Americana superstar and fellow Alabama native Jason Isbell posted, “Such sad news. Jeff was a sweet, sweet man and a hugely influential musician for us Alabama folks. Heartbreaking.”

Country-gospel vocal quartet the Oak Ridge Boys posted, “Heartbreaking news. Friend and brother Jeff Cook of Alabama has passed. Goodbye, Jeff. Rest easy, the battles have ended.”

Musicians aren’t the only ones whose lives Alabama’s music was a fixture of. ESPN personality Marty Smith posted on Twitter, “Grateful for the generational joy his talent provided my family, joy that will live on through his music.”

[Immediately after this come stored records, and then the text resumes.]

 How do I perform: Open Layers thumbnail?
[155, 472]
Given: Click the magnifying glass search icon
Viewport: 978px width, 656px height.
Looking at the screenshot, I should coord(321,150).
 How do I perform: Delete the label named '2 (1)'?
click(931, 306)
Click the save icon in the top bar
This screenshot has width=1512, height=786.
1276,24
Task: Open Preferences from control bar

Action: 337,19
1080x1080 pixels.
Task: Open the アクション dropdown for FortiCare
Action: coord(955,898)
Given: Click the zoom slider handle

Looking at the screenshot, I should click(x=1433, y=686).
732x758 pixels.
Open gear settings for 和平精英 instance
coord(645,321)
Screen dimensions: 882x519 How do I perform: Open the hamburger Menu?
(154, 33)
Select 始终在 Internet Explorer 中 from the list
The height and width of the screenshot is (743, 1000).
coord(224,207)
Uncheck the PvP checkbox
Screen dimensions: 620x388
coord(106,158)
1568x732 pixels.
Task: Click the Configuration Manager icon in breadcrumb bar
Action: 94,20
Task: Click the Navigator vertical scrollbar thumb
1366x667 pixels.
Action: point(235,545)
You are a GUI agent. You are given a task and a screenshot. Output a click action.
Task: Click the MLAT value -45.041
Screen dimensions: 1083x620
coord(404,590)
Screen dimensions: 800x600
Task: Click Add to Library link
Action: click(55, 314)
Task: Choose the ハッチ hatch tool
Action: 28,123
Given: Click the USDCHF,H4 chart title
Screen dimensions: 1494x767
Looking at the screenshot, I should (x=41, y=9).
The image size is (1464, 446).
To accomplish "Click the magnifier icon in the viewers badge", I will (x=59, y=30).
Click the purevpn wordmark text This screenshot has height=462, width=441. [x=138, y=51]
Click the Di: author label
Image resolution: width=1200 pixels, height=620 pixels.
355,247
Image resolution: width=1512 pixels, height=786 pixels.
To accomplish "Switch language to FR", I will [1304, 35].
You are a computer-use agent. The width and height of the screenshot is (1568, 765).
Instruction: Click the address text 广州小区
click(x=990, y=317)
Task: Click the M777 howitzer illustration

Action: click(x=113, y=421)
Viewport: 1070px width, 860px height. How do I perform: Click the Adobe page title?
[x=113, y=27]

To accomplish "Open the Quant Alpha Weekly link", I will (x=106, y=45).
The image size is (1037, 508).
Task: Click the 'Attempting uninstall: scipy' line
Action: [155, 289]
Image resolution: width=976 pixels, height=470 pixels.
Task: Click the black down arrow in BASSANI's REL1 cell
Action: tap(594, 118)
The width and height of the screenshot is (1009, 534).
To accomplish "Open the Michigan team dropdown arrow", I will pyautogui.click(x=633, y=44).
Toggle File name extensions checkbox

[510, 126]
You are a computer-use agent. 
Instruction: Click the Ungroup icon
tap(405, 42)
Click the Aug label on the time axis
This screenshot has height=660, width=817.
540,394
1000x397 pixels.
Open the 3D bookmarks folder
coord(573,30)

In 2015, I interviewed Jeff Cook around the time Alabama released “Southern Drawl,” the band’s 23rd album (and, to date, most recent) and their first in 14 years. Cook told me, “The hardest part of the album was finding what we felt like were good songs. The easiest thing was singing together.”

Asked about his classic guitar solo on Alabama’s 1979 hit “My Home’s In Alabama,” Cook told me, “That’s just one of those things that just came as I played it. I don’t know if I’ve ever played it the same way twice.” He said he thought he probably had played a Music Man brand guitar on the studio version of that solo.

Although Led Zeppelin’s Jimmy Page is by far the most widely known double-neck guitar player, Cook told me he got the inspiration to pick up a double-neck from early country musicians Joe Maphis and Red Foley. “I remember seeing on TV a guy playing a double-neck, one neck a little shorter,” Cook recalled. “It had always been bubbling in the back of my mind to get one so finally I took two Music Mans and built it myself. I built the first two double-decks. I started and built those first double-decks while I was at the Bowery (a bar) in Myrtle Beach.”

In Alabama’s early days, the band played marathon sets for tourists down in Myrtle Beach. The experience honed the band on multiple levels, Cook said. “Lots of time we’d start 8:30 or nine o’clock in the morning and play until one o’clock (a.m.) with a lunch break around six. So I think it was the endurance of the road. And the ability to entertain people, not necessarily just when you’re singing.”

Cooked credited Alabama’s musical longevity partly to the familial connected between he and his [distant] cousins: Owen, the band’s charismatic frontman, and affable bassist Gentry. “Maybe that has something to do with the way we say words and pronounce things and helps us with our harmonies.”

For their golden harmony vocals, a signature aspect of their sound, Alabama drew inspiration from the likes of Statler Brothers and Oak Ridge Boys, Cook said. “I won’t say we patterned our harmony on them, because it’s apples and oranges.”

When Cook wasn’t playing music or recording in his own studio, fishing was his jam. With a house on Lake Guntersville, Cook liked to fish for bass mostly, he said. “But I’ll catch anything that will bite. One of the governors made me a lifetime fishing ambassador for the state of Alabama. I don’t know what that means but it looks good on my truck.”